Instruction for the entries that follow: retype exactly the lines from the line with "This screenshot has width=1568, height=613." to the line with "Image resolution: width=1330", both included, and omit all others.

Content starts

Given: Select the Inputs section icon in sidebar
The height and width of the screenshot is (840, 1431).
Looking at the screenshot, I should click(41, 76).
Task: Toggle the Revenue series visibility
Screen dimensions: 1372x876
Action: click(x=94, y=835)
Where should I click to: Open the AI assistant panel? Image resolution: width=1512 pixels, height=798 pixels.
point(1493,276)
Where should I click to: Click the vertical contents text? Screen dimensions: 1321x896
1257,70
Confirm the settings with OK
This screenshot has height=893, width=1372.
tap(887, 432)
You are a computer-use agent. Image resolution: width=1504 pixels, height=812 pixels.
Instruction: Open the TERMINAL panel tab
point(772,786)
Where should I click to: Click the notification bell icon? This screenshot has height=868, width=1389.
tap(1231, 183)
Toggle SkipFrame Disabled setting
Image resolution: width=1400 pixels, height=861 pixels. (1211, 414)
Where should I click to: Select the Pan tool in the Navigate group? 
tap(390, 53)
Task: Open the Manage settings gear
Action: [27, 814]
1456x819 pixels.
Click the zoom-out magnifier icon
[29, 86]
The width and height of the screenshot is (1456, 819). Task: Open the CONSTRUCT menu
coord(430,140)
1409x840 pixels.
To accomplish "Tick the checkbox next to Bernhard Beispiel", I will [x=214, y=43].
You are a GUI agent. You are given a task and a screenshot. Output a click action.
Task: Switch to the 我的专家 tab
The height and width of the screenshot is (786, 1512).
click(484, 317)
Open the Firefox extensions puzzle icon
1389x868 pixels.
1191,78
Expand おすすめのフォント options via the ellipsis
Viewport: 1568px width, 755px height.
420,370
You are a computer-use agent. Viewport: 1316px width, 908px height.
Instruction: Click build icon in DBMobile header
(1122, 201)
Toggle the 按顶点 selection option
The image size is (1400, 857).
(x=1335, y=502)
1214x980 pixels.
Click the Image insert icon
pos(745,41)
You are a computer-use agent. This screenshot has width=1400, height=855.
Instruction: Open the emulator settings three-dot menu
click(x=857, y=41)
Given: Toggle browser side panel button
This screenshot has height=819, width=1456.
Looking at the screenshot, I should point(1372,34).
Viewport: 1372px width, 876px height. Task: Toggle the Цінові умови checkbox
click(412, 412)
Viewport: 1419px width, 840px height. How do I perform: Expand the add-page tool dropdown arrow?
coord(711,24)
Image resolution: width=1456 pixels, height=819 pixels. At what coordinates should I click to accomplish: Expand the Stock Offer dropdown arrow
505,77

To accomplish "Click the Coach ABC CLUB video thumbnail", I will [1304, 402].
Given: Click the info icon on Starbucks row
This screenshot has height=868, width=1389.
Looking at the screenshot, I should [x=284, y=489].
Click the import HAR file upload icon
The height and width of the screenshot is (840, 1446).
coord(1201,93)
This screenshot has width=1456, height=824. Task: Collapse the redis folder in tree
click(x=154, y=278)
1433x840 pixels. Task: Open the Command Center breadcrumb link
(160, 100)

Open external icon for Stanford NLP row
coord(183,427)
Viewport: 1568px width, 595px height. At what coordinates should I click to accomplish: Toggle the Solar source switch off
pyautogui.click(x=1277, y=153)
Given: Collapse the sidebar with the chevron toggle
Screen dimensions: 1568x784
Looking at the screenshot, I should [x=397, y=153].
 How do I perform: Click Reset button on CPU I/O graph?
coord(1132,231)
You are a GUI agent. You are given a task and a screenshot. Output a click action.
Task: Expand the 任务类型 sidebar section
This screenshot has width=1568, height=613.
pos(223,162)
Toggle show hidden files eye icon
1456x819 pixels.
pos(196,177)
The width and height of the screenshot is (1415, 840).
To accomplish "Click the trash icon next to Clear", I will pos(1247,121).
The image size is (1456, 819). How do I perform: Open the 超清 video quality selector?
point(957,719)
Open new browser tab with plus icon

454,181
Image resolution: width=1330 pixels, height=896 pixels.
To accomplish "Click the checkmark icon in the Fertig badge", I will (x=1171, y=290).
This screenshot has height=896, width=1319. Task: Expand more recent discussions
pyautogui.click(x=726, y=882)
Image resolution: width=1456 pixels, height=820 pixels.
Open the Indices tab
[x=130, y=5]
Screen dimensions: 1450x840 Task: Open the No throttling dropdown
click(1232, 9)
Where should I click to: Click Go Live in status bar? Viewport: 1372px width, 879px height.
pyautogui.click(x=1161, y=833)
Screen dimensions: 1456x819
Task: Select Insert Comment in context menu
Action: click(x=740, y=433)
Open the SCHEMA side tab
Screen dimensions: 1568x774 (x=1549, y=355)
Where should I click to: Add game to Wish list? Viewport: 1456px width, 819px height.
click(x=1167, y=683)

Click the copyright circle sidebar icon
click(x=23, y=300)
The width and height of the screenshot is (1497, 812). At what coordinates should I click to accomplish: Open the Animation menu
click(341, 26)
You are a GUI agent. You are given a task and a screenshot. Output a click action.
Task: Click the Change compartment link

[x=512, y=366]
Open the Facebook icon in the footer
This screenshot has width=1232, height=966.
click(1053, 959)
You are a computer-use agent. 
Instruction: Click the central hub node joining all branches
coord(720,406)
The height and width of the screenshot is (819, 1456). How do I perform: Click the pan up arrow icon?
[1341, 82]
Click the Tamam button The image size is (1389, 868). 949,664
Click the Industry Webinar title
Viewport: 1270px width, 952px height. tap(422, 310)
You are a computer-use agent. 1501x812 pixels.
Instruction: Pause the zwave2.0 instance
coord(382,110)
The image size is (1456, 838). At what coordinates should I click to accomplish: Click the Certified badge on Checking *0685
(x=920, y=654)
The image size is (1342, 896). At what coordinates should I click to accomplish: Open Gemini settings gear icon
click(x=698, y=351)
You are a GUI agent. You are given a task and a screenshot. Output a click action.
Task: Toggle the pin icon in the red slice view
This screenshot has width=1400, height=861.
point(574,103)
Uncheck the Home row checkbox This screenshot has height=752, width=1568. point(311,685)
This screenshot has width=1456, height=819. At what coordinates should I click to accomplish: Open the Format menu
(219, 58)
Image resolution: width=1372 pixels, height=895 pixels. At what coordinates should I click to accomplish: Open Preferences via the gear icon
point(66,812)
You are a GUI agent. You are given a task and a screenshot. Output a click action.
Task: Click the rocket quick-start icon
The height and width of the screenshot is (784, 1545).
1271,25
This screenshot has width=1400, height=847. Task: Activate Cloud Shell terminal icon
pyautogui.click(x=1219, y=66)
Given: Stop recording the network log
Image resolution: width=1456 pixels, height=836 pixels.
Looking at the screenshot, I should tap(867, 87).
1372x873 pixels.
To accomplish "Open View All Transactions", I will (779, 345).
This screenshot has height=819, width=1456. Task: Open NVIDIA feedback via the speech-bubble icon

Content ends

Solved exercise →
This screenshot has width=1568, height=613.
pos(223,162)
Toggle show hidden files eye icon
1456x819 pixels.
pos(196,177)
The width and height of the screenshot is (1415, 840).
To accomplish "Click the trash icon next to Clear", I will pos(1247,121).
The image size is (1456, 819). How do I perform: Open the 超清 video quality selector?
point(957,719)
Open new browser tab with plus icon

454,181
Image resolution: width=1330 pixels, height=896 pixels.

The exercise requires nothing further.